The applicant’s institution of review proceedings fell outside the 180-day period stipulated under s 7(1) of PAJA. The court was satisfied that the applicant had made application for the extension of the period in question, but whether it would be in the interests of justice to grant such application would depend on the facts of the matter.

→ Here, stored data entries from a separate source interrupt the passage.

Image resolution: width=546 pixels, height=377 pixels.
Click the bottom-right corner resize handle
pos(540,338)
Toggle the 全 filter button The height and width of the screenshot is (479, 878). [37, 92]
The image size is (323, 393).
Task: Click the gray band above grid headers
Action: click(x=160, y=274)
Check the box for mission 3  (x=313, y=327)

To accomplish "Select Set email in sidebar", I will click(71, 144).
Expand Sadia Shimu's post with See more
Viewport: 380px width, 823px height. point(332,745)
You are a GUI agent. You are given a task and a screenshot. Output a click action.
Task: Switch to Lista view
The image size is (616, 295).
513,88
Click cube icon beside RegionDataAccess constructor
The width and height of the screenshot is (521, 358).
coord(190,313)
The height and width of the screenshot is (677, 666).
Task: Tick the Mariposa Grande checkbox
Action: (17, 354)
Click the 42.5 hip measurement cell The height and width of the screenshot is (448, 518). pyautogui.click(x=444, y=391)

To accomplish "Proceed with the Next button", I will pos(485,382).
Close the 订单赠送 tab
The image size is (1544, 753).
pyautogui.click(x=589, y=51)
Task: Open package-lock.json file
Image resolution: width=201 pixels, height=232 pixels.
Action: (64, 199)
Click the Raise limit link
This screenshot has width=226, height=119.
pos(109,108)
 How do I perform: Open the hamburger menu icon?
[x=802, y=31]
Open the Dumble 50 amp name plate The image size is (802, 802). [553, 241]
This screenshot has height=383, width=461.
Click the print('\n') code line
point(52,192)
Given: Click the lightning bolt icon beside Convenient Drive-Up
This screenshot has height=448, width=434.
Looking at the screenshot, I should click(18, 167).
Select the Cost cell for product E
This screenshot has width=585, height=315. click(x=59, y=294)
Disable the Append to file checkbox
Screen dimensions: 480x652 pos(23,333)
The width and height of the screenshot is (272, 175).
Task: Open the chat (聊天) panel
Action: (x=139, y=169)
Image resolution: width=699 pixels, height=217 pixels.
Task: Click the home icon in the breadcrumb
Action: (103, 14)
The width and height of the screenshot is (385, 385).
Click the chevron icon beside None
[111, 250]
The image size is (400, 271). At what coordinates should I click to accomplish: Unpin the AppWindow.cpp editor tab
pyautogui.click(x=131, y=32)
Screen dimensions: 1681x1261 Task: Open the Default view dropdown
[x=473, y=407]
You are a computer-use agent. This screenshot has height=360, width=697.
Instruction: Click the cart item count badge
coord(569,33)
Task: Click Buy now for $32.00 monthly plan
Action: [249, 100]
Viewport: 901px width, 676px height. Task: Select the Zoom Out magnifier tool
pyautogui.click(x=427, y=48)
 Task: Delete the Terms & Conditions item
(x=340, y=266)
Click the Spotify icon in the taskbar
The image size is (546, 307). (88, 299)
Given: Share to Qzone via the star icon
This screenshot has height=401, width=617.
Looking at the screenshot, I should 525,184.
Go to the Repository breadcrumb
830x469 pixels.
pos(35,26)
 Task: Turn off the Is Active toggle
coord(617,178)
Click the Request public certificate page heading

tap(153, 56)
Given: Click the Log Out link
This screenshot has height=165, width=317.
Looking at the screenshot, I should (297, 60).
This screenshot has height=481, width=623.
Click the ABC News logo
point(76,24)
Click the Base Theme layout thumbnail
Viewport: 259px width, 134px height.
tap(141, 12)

In approving the operation of the guesthouse, the planning tribunal’s decision was materially influenced by an error of law, relating to its failure to appreciate the legal effect of the restrictive conditions in relation to the applicable scheme. The relevant decisions were set aside, and the second respondent was to decide, within 90 calendar days, any application made by the fourth respondent for consent use as envisaged under the current land use scheme.

Trust/wills and estates

Appointment of administrator over trust: The applicants and first respondent in Dlhomo NO and Others v Chalwa NO and Another (Small Enterprise Development Agency (SEDA) as intervening applicant) [2024] 1 All SA 126 (KZP) were appointed trustees of the National Construction Incubator Trust, a public benefit organisation for emerging construction companies. SEDA was the founder and the main beneficiary of the trust. Conflict arose between the applicants and first respondent trustee, leading the applicants to seek the first respondent’s removal for misconduct. SEDA applied to intervene, seeking appointment of an administrator over the trust.

The court held it lacked jurisdiction to appoint an administrator, as only the Master of the High Court has that power.

Regarding removing the first respondent as trustee, she was both chief executive officer (CEO) and trustee of the trust. As trustee she owed fiduciary duties to ensure the trust achieves its objectives under the trust deed, despite also managing daily operations as CEO. However, the first respondent made unilateral decisions detrimental to the trust’s performance of its mandated functions.

Detailing numerous breaches of her fiduciary duties, the court found the first respondent trustee conducted herself in a manner completely inappropriate for a trustee. Her continued role would prejudice the trust and beneficiaries.

The court thus removed the first respondent as trustee due to misconduct in violation of her duties.

Other cases

Apart from the cases and material dealt with above, the material under review also contained cases dealing with –

  • application in terms of s 78 of Promotion of Access to Information Act 2 of 2000 to compel disclosure of information to which access had been denied;
  • claim for damages – unlawful arrest and detention – malicious prosecution;
  • doctrine of mootness;
  • imposition of anti-dumping duties in poultry market;
  • lawful water use – s 32(1)(a)(ii) read with s 36(1) of the National Water Act 36 of 1998;
  • murder, kidnapping and rape – appeal against conviction and sentence;
  • procurement – award of tender – review application;
  • rights of prisoners to education;
  • suspension by business rescue practitioners of payment obligations arising from industry agreement;
  • tax avoidance scheme;
  • test for appealability; and
  • town planning – land development applications.

Merilyn Rowena Kader LLB (Unisa) is a Legal Editor at LexisNexis in Durban.